An invisible suit of armor clamped around Buck, locking his arms in place, crushing his torso. Alec stiffened. Buck tried to shout a warning but his face was paralyzed. Alec’s aura darkened and compacted until it looked like an outline drawn around his body with charcoal. It began to draw toward Buck like mist sucked into a fan. Buck tried to move, tried to escape, but the mist touched him and the crushing weight on his body increased.
Alec collapsed.
The Dark Presence lifted Buck’s foot and planted it one step closer to the duplex.
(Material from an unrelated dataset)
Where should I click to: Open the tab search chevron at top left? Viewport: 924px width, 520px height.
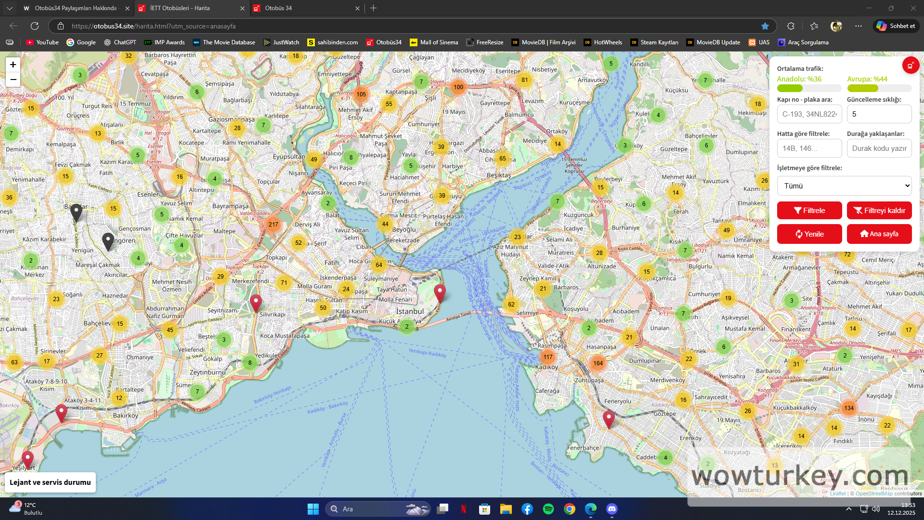pyautogui.click(x=9, y=8)
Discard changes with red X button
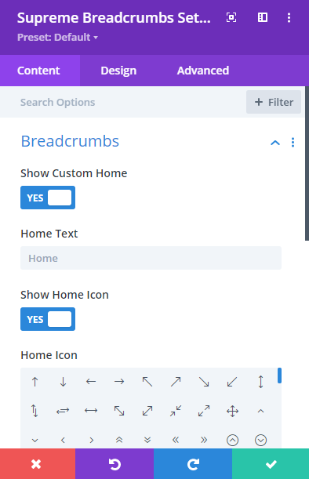The width and height of the screenshot is (309, 479). (36, 464)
DESI AND PIPPIN stood before the kitchen stove and peered into a pot. The dark green brew bubbled with lazy bloops and gassy sighs. Desi half expected to see frogs appear. The counter was littered with
the remains of chopped greenery, none of which looked like any herbs she’d ever seen in a grocery store.
“You have to drink that?” Pippin asked.
“Maybe puking is part of the ceremony.” Desi gave her friend a worried look. “This has to be one of Ringo’s jokes. That’s disgusting.”
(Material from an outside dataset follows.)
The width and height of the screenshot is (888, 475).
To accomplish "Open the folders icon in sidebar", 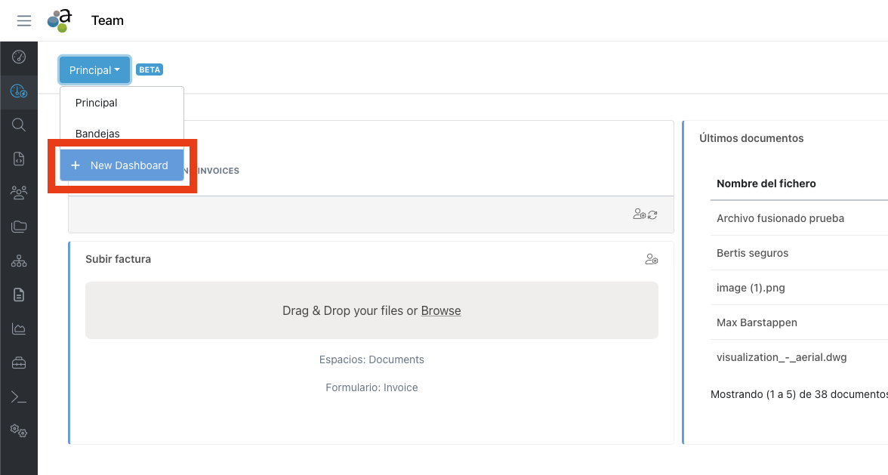I will [19, 227].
From the tech room a door slammed with wall-shaking force, making both women jump.
Dallas howled, “Nooooo!”
Overhead the fluorescent bulbs brightened turning the plastic panels blinding white. Light leaked in streams, as if pulled by invisible hands. The bulbs began to sizzle and the acrid smell of burning plastic overwhelmed the swampy stench from the pot. The lights went out.
Throughout the duplex the walls shook with the force of fists pounding on the tech room door. Dallas, Ringo and Gwen yelled, demanding help in opening the tech-room door. Before Desi could move, the bulbs blew, plunging the apartment into darkness.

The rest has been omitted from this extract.